Google DeepMind’s RT-2 and NVIDIA’s Cosmos platform are state-of-the-art LAMs.
Large Reasoning Models
To enable the transition to Level 5 (Autonomous Learning), agents need specialized cognitive structures provided by Large Reasoning Models. LRMs provide the cognitive component powering LAMs. They have been architecturally structured and specially trained for deliberation rather than general conversation.
They utilize formal deliberation techniques such as Tree-of-Thought (ToT) search, allowing the model to explore multiple potential solutions, evaluate their logic, and select the safest, most robust path. LRMs are engineered to move beyond pattern-matching (situational adaptation) to abstract deduction, enabling an agent to act effectively in novel situations, which is the defining characteristic of Level 5 autonomy.
The Language of Coordination
Using natural language for inter-agent communication in multi-agent systems is ineffective. Natural language is too slow and ambiguous. Inter-agent communication must prioritize efficiency and precision. Instead, agents must communicate using standardized data structures that explicitly articulate the message’s intent and content, replacing verbose text with high-bandwidth, structured exchange.
Agent Communication Languages (ACLs), such as KQML and FIPA, require that every message must contain an intent and a structured content payload. Agents exchange formal commands like (REQUEST :sender SchedulingAgent :content check_part_availability), which is unambiguous and instantly machine-readable.
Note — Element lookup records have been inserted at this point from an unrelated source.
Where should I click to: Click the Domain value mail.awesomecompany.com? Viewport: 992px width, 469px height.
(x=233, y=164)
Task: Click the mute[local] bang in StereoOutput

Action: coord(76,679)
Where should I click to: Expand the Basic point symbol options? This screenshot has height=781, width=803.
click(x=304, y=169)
The structured messages are governed by protocols that enforce reliability and security, enabling agents to coordinate. The Agent-to-Agent (A2A) Protocol standardizes the secure and reliable transfer of structured messages between agents. This is a necessity for Level 4 and 6 multi-agent systems. In such systems, agents from different enterprise applications, e.g., the Maintenance Agent and the ERP Ordering Agent, must collaborate seamlessly and maintain context across long-running workflows. The Model Context Protocol (MCP) standardizes the “model-to-tool” interaction. It ensures that an agent always supplies its underlying model with the necessary tools, memory, and grounded context. This results in reliable responses. MCP helps guarantee the stability and non-hallucination of the reasoning process.
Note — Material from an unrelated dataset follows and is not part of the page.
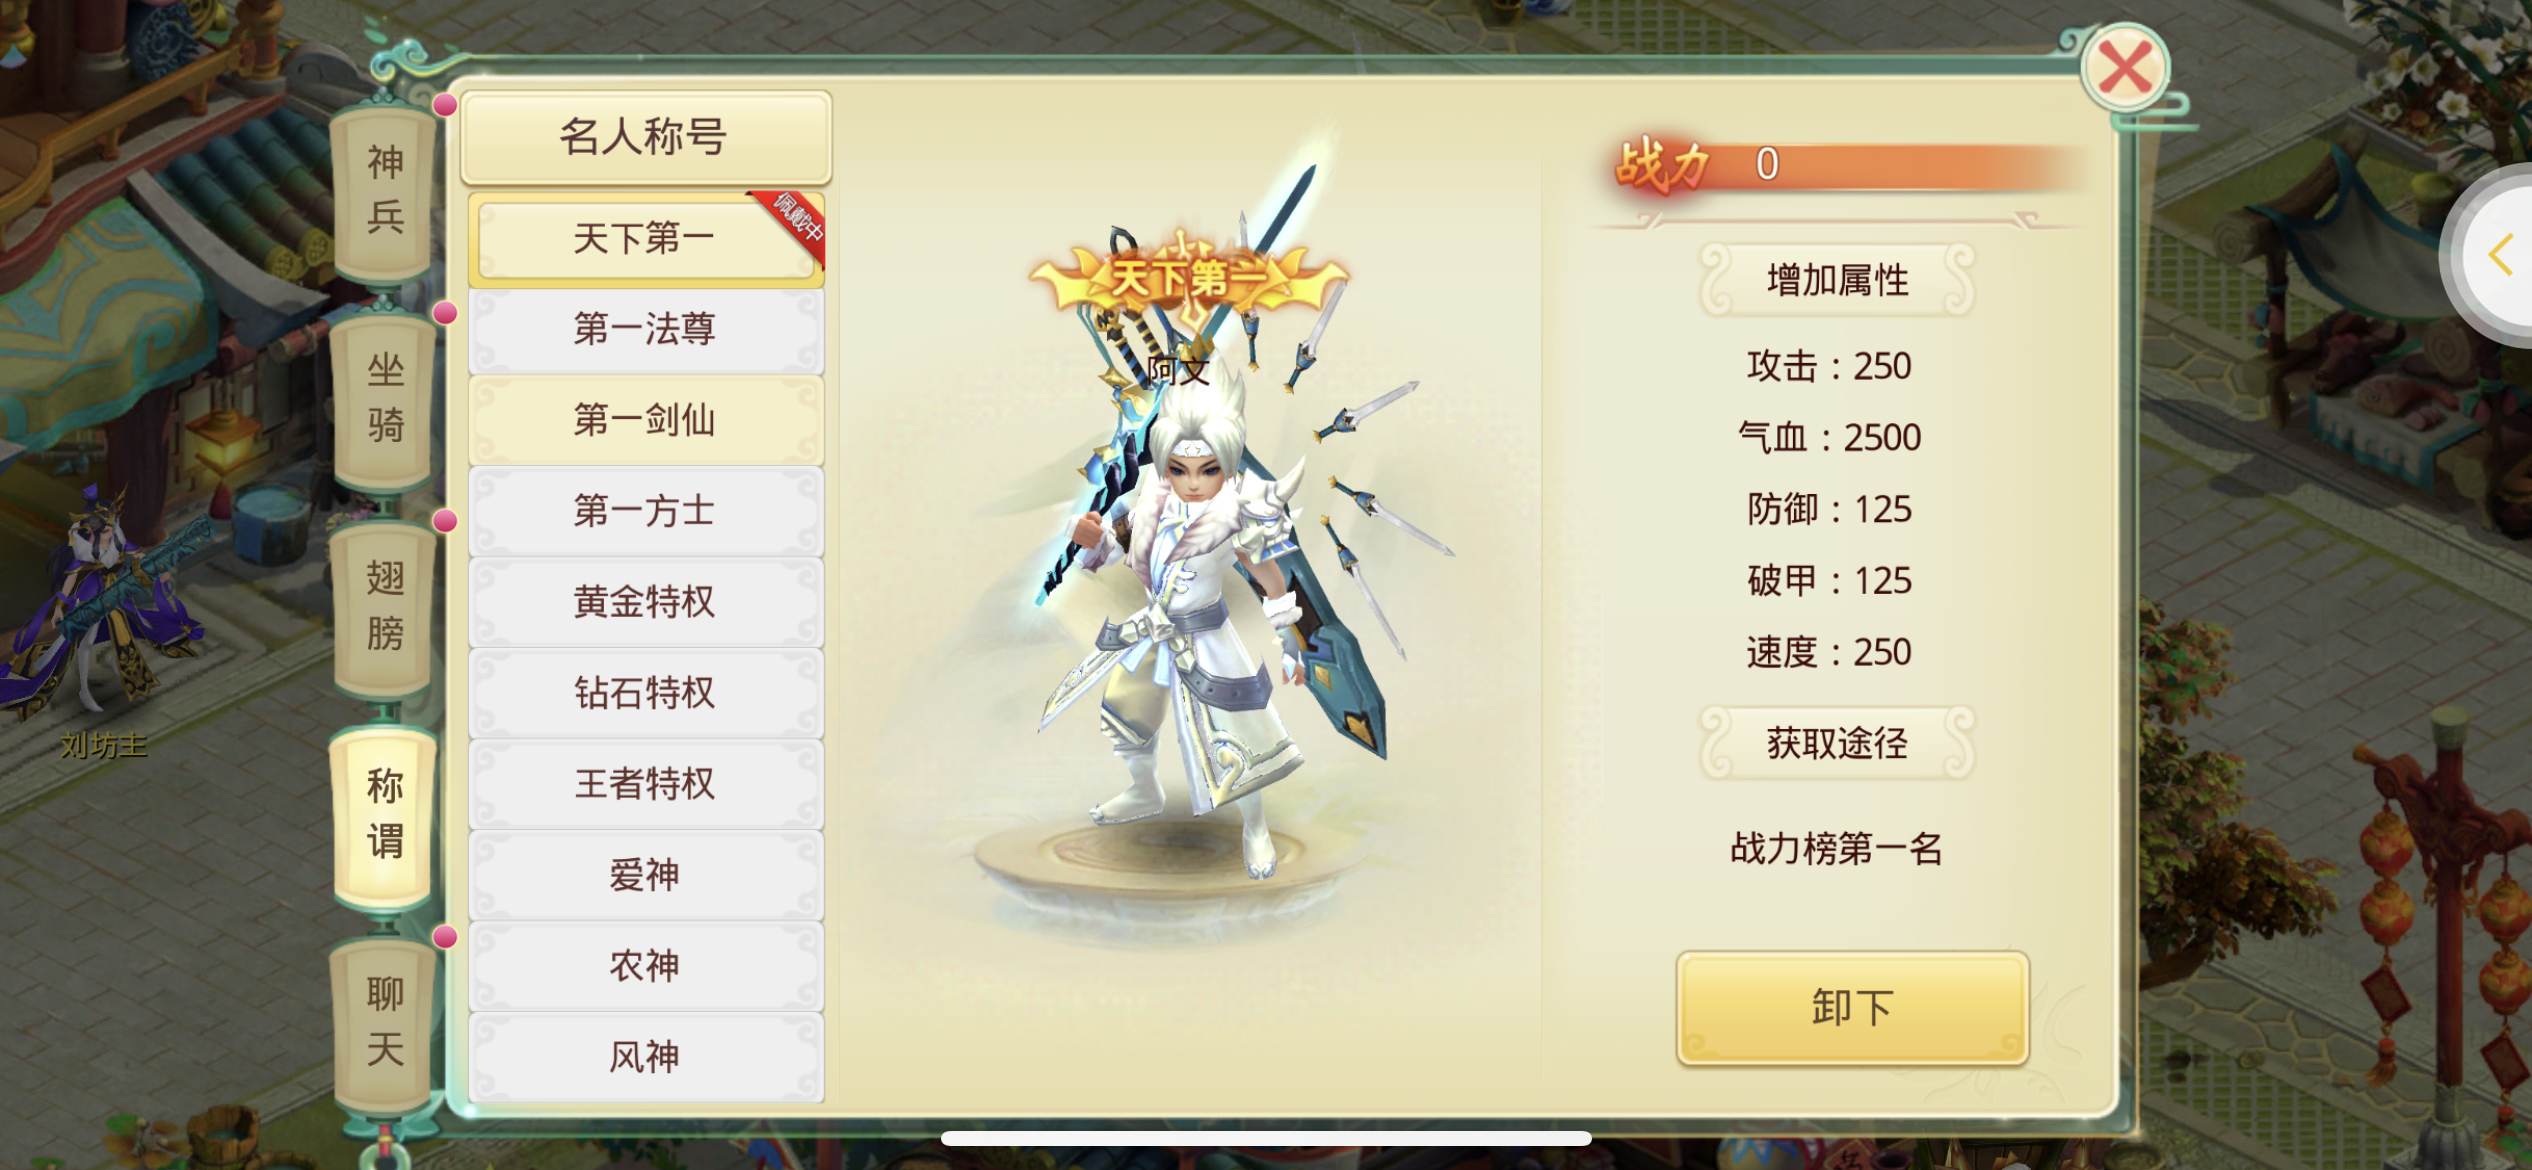Expand the side drawer arrow on right edge
Image resolution: width=2532 pixels, height=1170 pixels.
2500,255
Bridging LLMs and LAMs in Enterprise AI
Conversation-centric LLMs will continue to facilitate human-agent interaction, while LRMs/LAMs will handle planning and execution. Enterprises are experimenting with this paradigm in areas such as customer service automation, industrial maintenance, and digital operations. Over time, this integration could evolve toward agent-centric foundation models that incorporate conversational, perceptual, and operational intelligence. Such models would be capable of reasoning about both language and action within the same semantic framework. They would enable autonomous collaboration, long-term memory, and adaptive decision-making in dynamic enterprise environments.
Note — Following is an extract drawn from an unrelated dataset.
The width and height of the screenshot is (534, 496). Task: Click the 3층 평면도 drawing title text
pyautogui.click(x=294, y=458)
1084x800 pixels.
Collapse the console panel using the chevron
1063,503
As Professor Gary Marcus recently argued, the future of AI lies in specialized systems that integrate multiple forms of reasoning rather than relying on monolithic general-purpose models. Agent-centric foundation models embody precisely this vision. They move beyond general language understanding toward contextual, action-oriented intelligence to make consequential decisions.
Looking Ahead
Enterprises will transition from today’s AI-enhanced monolithic applications to AI-first multi-agent systems that will utilize agent-centric models. The emergence of agent-centric models signals the emergence of cognitive infrastructures in the enterprise. These infrastructures will integrate various model types (LLM, LRM, LAM) with neurosymbolic reasoning components and formal communication protocols (A2A, MCP). Enterprises that succeed in this transition will understand and respond to their customers’ and users’ intents accurately, efficiently, and safely.